A Seattle-based Planned Parenthood leader said Saturday she’s concerned that a U.S. Supreme Court with Amy Coney Barrett on it will “either gut or overturn Roe v. Wade.”

“Of course, then it gets thrown back to the states,” said Chris Charbonneau, hours after President Donald Trump announced his choice of Barrett, a conservative federal appeals court judge, to succeed Ruth Bader Ginsburg on the Supreme Court. “And a good many states, especially in the middle and southern part of the country, are already geared up to make abortion impossible.”

They include states in the sprawling operation she oversees as president and CEO of both Planned Parenthood of the Great Northwest and the Hawaiian Islands and Planned Parenthood of Indiana and Kentucky. The chapters will merge in January.

“I would expect on Day One problems in Idaho, Indiana and Kentucky,” Charbonneau said, predicting a resurgence of risky, illegal abortions. “We’re about to enter an exceedingly dangerous time.”

■ **SUPPLIED DATA**:

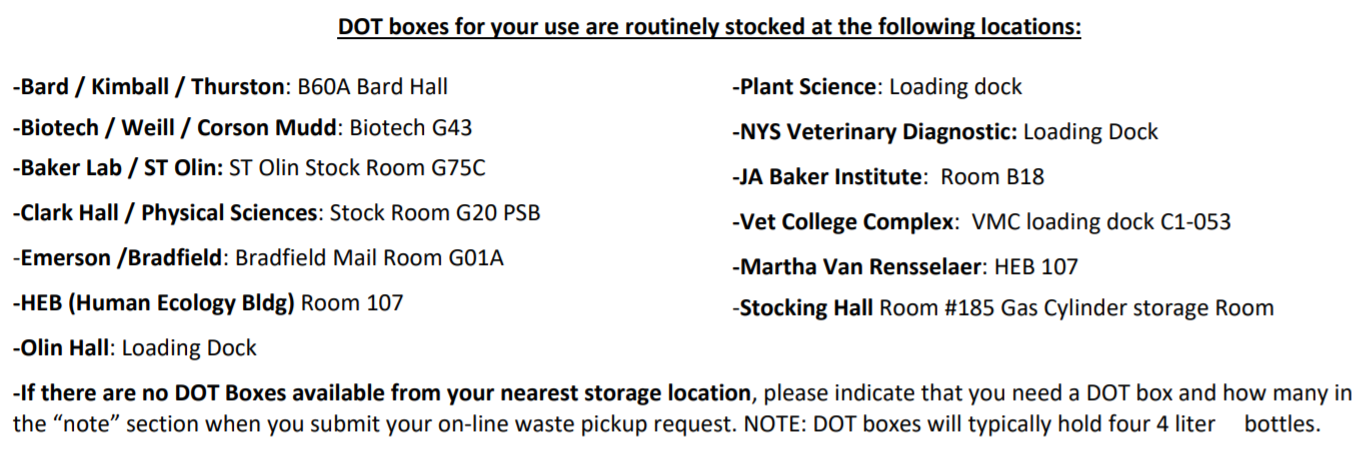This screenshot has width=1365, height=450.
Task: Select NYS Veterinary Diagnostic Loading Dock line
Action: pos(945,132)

--

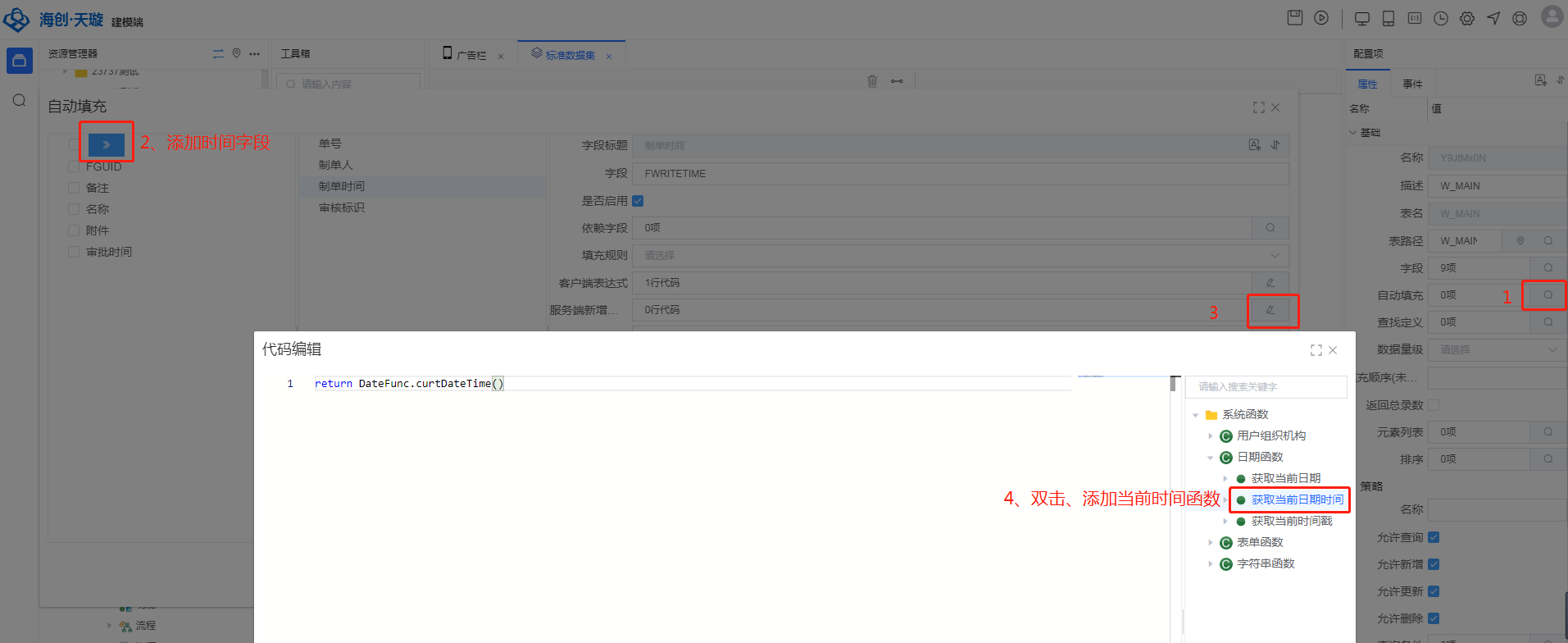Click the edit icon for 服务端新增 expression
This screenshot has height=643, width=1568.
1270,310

...

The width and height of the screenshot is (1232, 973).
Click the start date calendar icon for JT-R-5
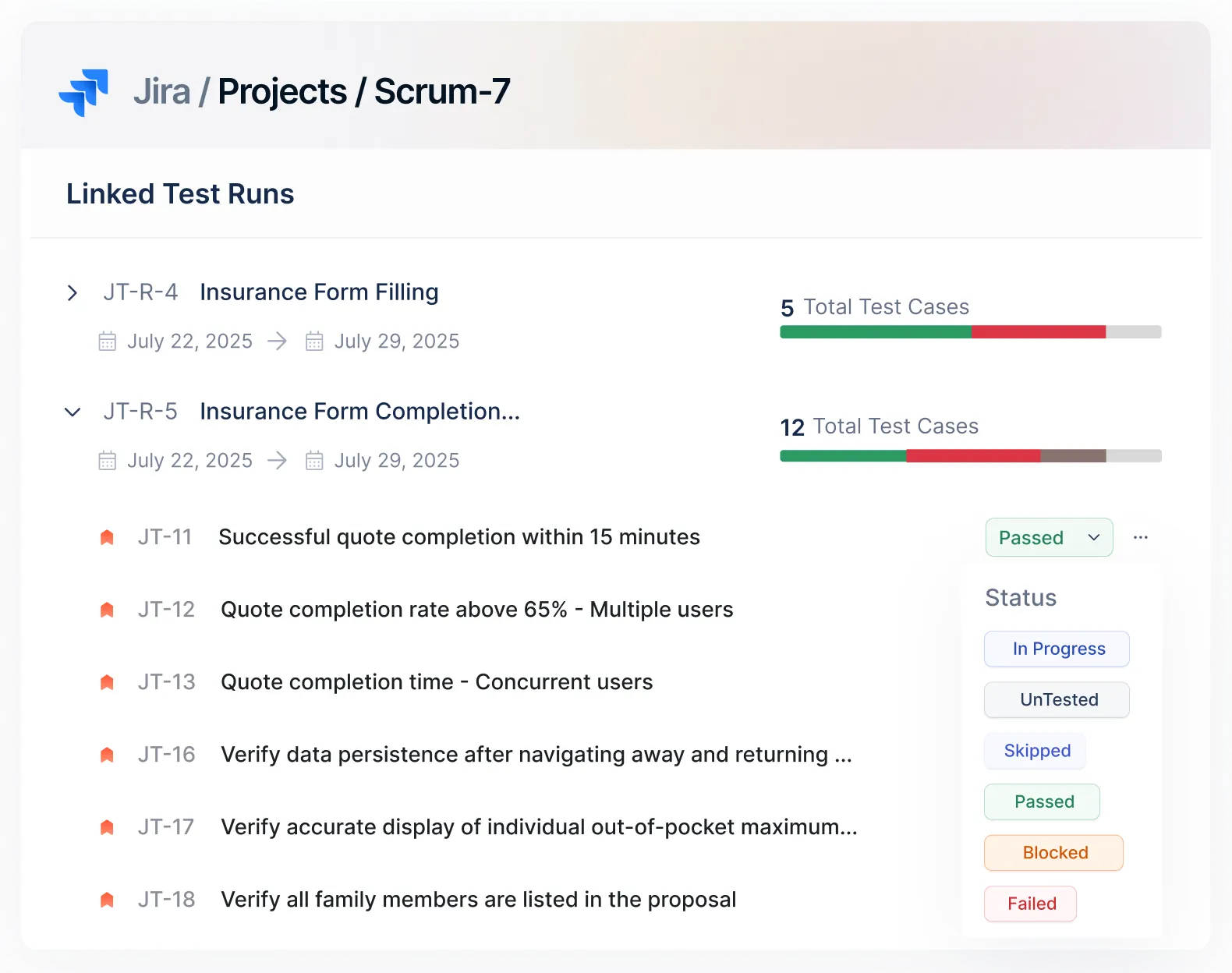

■ **ACTIONS TO TAKE**:
[A] Answer these about the Planned Parenthood text:
(i) Whom was Barrett chosen to succeed on the Supreme Court?
(ii) When will the two Planned Parenthood chapters merge?
(iii) In which states did Charbonneau expect problems on Day One?
[B] Reproduce the Planned Parenthood text word for word, beginning at "A Seattle-based Planned" and ending after "merge in January.".
Work only from the text about Planned Parenthood shown here.

■ **ANSWERS IN ORDER**:
[A]
(i) Ruth Bader Ginsburg
(ii) In January
(iii) Idaho, Indiana and Kentucky

[B]
A Seattle-based Planned Parenthood leader said Saturday she’s concerned that a U.S. Supreme Court with Amy Coney Barrett on it will “either gut or overturn Roe v. Wade.”

“Of course, then it gets thrown back to the states,” said Chris Charbonneau, hours after President Donald Trump announced his choice of Barrett, a conservative federal appeals court judge, to succeed Ruth Bader Ginsburg on the Supreme Court. “And a good many states, especially in the middle and southern part of the country, are already geared up to make abortion impossible.”

They include states in the sprawling operation she oversees as president and CEO of both Planned Parenthood of the Great Northwest and the Hawaiian Islands and Planned Parenthood of Indiana and Kentucky. The chapters will merge in January.